* Aim of the exercise
Convert these lines into a JSON list of strings with one string per line, leaving out blank lines.

Records of locating words and elements:
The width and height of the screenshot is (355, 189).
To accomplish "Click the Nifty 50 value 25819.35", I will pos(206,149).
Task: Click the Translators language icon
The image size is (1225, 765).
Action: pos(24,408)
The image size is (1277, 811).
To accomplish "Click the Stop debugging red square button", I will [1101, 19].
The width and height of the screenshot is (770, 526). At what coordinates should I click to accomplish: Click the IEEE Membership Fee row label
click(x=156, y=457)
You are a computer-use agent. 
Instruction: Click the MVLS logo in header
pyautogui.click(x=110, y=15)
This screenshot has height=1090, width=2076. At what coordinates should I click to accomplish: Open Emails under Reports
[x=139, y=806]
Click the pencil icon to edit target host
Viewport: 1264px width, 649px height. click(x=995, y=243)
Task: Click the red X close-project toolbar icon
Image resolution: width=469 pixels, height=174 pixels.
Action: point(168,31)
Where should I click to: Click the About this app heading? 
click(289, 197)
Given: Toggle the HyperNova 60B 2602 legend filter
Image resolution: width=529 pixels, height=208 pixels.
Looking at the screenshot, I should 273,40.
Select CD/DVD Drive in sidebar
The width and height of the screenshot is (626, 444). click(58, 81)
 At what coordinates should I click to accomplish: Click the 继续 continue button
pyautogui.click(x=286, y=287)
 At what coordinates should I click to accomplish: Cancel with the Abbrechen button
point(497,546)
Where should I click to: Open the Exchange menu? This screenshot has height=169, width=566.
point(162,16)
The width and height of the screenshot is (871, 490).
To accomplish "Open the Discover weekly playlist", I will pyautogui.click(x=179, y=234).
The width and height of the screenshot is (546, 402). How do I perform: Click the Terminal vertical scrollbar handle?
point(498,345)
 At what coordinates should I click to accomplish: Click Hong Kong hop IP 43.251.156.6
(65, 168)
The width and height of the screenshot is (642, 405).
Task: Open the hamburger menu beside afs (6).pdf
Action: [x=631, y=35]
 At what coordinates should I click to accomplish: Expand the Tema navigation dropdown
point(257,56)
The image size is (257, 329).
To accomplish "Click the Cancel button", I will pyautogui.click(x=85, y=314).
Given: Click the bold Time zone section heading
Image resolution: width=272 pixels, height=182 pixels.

* Correct result
[
  "The width and height of the screenshot is (355, 189).",
  "To accomplish \"Click the Nifty 50 value 25819.35\", I will pos(206,149).",
  "Task: Click the Translators language icon",
  "The image size is (1225, 765).",
  "Action: pos(24,408)",
  "The image size is (1277, 811).",
  "To accomplish \"Click the Stop debugging red square button\", I will [1101, 19].",
  "The width and height of the screenshot is (770, 526). At what coordinates should I click to accomplish: Click the IEEE Membership Fee row label",
  "click(x=156, y=457)",
  "You are a computer-use agent. ",
  "Instruction: Click the MVLS logo in header",
  "pyautogui.click(x=110, y=15)",
  "This screenshot has height=1090, width=2076. At what coordinates should I click to accomplish: Open Emails under Reports",
  "[x=139, y=806]",
  "Click the pencil icon to edit target host",
  "Viewport: 1264px width, 649px height. click(x=995, y=243)",
  "Task: Click the red X close-project toolbar icon",
  "Image resolution: width=469 pixels, height=174 pixels.",
  "Action: point(168,31)",
  "Where should I click to: Click the About this app heading? ",
  "click(289, 197)",
  "Given: Toggle the HyperNova 60B 2602 legend filter",
  "Image resolution: width=529 pixels, height=208 pixels.",
  "Looking at the screenshot, I should 273,40.",
  "Select CD/DVD Drive in sidebar",
  "The width and height of the screenshot is (626, 444). click(58, 81)",
  " At what coordinates should I click to accomplish: Click the 继续 continue button",
  "pyautogui.click(x=286, y=287)",
  " At what coordinates should I click to accomplish: Cancel with the Abbrechen button",
  "point(497,546)",
  "Where should I click to: Open the Exchange menu? This screenshot has height=169, width=566.",
  "point(162,16)",
  "The width and height of the screenshot is (871, 490).",
  "To accomplish \"Open the Discover weekly playlist\", I will pyautogui.click(x=179, y=234).",
  "The width and height of the screenshot is (546, 402). How do I perform: Click the Terminal vertical scrollbar handle?",
  "point(498,345)",
  " At what coordinates should I click to accomplish: Click Hong Kong hop IP 43.251.156.6",
  "(65, 168)",
  "The width and height of the screenshot is (642, 405).",
  "Task: Open the hamburger menu beside afs (6).pdf",
  "Action: [x=631, y=35]",
  " At what coordinates should I click to accomplish: Expand the Tema navigation dropdown",
  "point(257,56)",
  "The image size is (257, 329).",
  "To accomplish \"Click the Cancel button\", I will pyautogui.click(x=85, y=314).",
  "Given: Click the bold Time zone section heading",
  "Image resolution: width=272 pixels, height=182 pixels."
]